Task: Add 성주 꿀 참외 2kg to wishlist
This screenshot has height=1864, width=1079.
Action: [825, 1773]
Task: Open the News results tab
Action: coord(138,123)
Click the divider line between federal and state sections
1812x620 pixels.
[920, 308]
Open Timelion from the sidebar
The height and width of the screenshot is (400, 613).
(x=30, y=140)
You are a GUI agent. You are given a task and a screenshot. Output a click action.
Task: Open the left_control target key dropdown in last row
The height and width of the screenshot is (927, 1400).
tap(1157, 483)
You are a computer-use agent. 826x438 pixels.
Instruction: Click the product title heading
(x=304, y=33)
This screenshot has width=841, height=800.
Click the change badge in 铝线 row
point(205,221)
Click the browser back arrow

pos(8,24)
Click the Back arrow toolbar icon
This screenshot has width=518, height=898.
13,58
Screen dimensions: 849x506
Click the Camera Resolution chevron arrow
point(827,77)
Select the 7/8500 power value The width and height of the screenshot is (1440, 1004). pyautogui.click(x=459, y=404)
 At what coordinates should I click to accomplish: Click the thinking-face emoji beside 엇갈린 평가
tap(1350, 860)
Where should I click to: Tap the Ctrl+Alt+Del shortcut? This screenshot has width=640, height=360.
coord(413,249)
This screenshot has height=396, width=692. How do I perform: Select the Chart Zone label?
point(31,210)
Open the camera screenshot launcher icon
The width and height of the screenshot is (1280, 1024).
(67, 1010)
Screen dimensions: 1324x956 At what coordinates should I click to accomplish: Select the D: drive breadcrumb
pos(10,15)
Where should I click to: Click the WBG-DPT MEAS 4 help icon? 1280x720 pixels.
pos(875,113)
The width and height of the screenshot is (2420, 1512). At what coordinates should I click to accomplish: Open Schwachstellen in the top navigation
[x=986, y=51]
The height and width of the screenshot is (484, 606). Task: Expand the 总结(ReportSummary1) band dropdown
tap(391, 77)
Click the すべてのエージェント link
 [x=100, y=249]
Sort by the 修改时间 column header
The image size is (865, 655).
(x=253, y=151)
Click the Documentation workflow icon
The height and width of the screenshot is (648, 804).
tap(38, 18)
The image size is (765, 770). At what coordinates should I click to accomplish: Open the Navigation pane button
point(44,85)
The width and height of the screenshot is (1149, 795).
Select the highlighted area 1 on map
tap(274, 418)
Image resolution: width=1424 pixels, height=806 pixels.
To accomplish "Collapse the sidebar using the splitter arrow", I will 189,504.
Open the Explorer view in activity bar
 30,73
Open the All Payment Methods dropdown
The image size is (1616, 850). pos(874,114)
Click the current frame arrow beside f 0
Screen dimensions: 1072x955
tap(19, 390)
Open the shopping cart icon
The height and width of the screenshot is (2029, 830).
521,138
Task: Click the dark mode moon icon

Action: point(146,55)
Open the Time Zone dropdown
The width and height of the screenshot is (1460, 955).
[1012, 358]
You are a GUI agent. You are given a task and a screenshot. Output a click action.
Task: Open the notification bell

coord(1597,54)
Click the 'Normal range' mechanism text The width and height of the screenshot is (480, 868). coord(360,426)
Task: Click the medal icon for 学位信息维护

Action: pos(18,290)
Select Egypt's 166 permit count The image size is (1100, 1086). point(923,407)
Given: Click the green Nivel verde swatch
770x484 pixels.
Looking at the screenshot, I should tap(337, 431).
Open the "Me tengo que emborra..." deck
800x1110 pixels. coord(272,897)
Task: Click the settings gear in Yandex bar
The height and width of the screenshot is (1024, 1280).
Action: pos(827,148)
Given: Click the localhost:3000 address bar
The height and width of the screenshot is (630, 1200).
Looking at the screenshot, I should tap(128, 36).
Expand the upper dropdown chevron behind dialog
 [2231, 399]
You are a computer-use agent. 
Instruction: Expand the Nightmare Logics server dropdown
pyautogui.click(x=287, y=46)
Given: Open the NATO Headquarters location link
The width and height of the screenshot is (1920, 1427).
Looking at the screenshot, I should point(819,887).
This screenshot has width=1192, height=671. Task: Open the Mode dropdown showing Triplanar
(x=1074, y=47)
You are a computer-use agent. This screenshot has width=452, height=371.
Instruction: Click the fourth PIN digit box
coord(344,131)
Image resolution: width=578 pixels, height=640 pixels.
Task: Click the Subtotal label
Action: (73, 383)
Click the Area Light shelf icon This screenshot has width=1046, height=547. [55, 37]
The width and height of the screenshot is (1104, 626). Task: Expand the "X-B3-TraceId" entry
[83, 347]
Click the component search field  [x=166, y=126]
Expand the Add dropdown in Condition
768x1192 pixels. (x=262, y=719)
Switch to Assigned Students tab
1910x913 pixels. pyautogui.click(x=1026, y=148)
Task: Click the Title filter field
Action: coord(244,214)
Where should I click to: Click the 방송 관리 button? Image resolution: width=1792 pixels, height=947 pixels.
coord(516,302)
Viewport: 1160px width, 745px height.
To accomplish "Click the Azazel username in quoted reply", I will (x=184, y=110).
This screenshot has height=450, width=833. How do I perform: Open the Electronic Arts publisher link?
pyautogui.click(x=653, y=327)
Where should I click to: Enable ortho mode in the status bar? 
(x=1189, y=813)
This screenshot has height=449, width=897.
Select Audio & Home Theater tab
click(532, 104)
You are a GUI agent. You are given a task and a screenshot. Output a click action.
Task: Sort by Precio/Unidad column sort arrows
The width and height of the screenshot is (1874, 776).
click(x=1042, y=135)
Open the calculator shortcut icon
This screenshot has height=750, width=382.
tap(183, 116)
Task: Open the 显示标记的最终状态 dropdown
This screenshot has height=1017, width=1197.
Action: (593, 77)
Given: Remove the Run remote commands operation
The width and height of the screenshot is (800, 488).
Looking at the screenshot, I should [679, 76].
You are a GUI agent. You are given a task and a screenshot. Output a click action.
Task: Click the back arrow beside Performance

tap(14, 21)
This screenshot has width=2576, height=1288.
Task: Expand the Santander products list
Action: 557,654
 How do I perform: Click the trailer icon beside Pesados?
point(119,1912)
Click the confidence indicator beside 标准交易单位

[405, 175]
* * * *
→ **To do**
Your response should consist of the listing, reproduced exactly.

→ **Result of the task**
Task: Add 성주 꿀 참외 2kg to wishlist
This screenshot has height=1864, width=1079.
Action: [825, 1773]
Task: Open the News results tab
Action: coord(138,123)
Click the divider line between federal and state sections
1812x620 pixels.
[920, 308]
Open Timelion from the sidebar
The height and width of the screenshot is (400, 613).
(x=30, y=140)
You are a GUI agent. You are given a task and a screenshot. Output a click action.
Task: Open the left_control target key dropdown in last row
The height and width of the screenshot is (927, 1400).
tap(1157, 483)
You are a computer-use agent. 826x438 pixels.
Instruction: Click the product title heading
(x=304, y=33)
This screenshot has width=841, height=800.
Click the change badge in 铝线 row
point(205,221)
Click the browser back arrow

pos(8,24)
Click the Back arrow toolbar icon
This screenshot has width=518, height=898.
13,58
Screen dimensions: 849x506
Click the Camera Resolution chevron arrow
point(827,77)
Select the 7/8500 power value The width and height of the screenshot is (1440, 1004). pyautogui.click(x=459, y=404)
 At what coordinates should I click to accomplish: Click the thinking-face emoji beside 엇갈린 평가
tap(1350, 860)
Where should I click to: Tap the Ctrl+Alt+Del shortcut? This screenshot has width=640, height=360.
coord(413,249)
This screenshot has height=396, width=692. How do I perform: Select the Chart Zone label?
point(31,210)
Open the camera screenshot launcher icon
The width and height of the screenshot is (1280, 1024).
(67, 1010)
Screen dimensions: 1324x956 At what coordinates should I click to accomplish: Select the D: drive breadcrumb
pos(10,15)
Where should I click to: Click the WBG-DPT MEAS 4 help icon? 1280x720 pixels.
pos(875,113)
The width and height of the screenshot is (2420, 1512). At what coordinates should I click to accomplish: Open Schwachstellen in the top navigation
[x=986, y=51]
The height and width of the screenshot is (484, 606). Task: Expand the 总结(ReportSummary1) band dropdown
tap(391, 77)
Click the すべてのエージェント link
 [x=100, y=249]
Sort by the 修改时间 column header
The image size is (865, 655).
(x=253, y=151)
Click the Documentation workflow icon
The height and width of the screenshot is (648, 804).
tap(38, 18)
The image size is (765, 770). At what coordinates should I click to accomplish: Open the Navigation pane button
point(44,85)
The width and height of the screenshot is (1149, 795).
Select the highlighted area 1 on map
tap(274, 418)
Image resolution: width=1424 pixels, height=806 pixels.
To accomplish "Collapse the sidebar using the splitter arrow", I will 189,504.
Open the Explorer view in activity bar
 30,73
Open the All Payment Methods dropdown
The image size is (1616, 850). pos(874,114)
Click the current frame arrow beside f 0
Screen dimensions: 1072x955
tap(19, 390)
Open the shopping cart icon
The height and width of the screenshot is (2029, 830).
521,138
Task: Click the dark mode moon icon

Action: point(146,55)
Open the Time Zone dropdown
The width and height of the screenshot is (1460, 955).
[1012, 358]
You are a GUI agent. You are given a task and a screenshot. Output a click action.
Task: Open the notification bell

coord(1597,54)
Click the 'Normal range' mechanism text The width and height of the screenshot is (480, 868). coord(360,426)
Task: Click the medal icon for 学位信息维护

Action: pos(18,290)
Select Egypt's 166 permit count The image size is (1100, 1086). point(923,407)
Given: Click the green Nivel verde swatch
770x484 pixels.
Looking at the screenshot, I should tap(337, 431).
Open the "Me tengo que emborra..." deck
800x1110 pixels. coord(272,897)
Task: Click the settings gear in Yandex bar
The height and width of the screenshot is (1024, 1280).
Action: pos(827,148)
Given: Click the localhost:3000 address bar
The height and width of the screenshot is (630, 1200).
Looking at the screenshot, I should tap(128, 36).
Expand the upper dropdown chevron behind dialog
 [2231, 399]
You are a computer-use agent. 
Instruction: Expand the Nightmare Logics server dropdown
pyautogui.click(x=287, y=46)
Given: Open the NATO Headquarters location link
The width and height of the screenshot is (1920, 1427).
Looking at the screenshot, I should point(819,887).
This screenshot has width=1192, height=671. Task: Open the Mode dropdown showing Triplanar
(x=1074, y=47)
You are a computer-use agent. This screenshot has width=452, height=371.
Instruction: Click the fourth PIN digit box
coord(344,131)
Image resolution: width=578 pixels, height=640 pixels.
Task: Click the Subtotal label
Action: (73, 383)
Click the Area Light shelf icon This screenshot has width=1046, height=547. [55, 37]
The width and height of the screenshot is (1104, 626). Task: Expand the "X-B3-TraceId" entry
[83, 347]
Click the component search field  [x=166, y=126]
Expand the Add dropdown in Condition
768x1192 pixels. (x=262, y=719)
Switch to Assigned Students tab
1910x913 pixels. pyautogui.click(x=1026, y=148)
Task: Click the Title filter field
Action: coord(244,214)
Where should I click to: Click the 방송 관리 button? Image resolution: width=1792 pixels, height=947 pixels.
coord(516,302)
Viewport: 1160px width, 745px height.
To accomplish "Click the Azazel username in quoted reply", I will (x=184, y=110).
This screenshot has height=450, width=833. How do I perform: Open the Electronic Arts publisher link?
pyautogui.click(x=653, y=327)
Where should I click to: Enable ortho mode in the status bar? 
(x=1189, y=813)
This screenshot has height=449, width=897.
Select Audio & Home Theater tab
click(532, 104)
You are a GUI agent. You are given a task and a screenshot. Output a click action.
Task: Sort by Precio/Unidad column sort arrows
The width and height of the screenshot is (1874, 776).
click(x=1042, y=135)
Open the calculator shortcut icon
This screenshot has height=750, width=382.
tap(183, 116)
Task: Open the 显示标记的最终状态 dropdown
This screenshot has height=1017, width=1197.
Action: (593, 77)
Given: Remove the Run remote commands operation
The width and height of the screenshot is (800, 488).
Looking at the screenshot, I should [679, 76].
You are a GUI agent. You are given a task and a screenshot. Output a click action.
Task: Click the back arrow beside Performance

tap(14, 21)
This screenshot has width=2576, height=1288.
Task: Expand the Santander products list
Action: 557,654
 How do I perform: Click the trailer icon beside Pesados?
point(119,1912)
Click the confidence indicator beside 标准交易单位

[405, 175]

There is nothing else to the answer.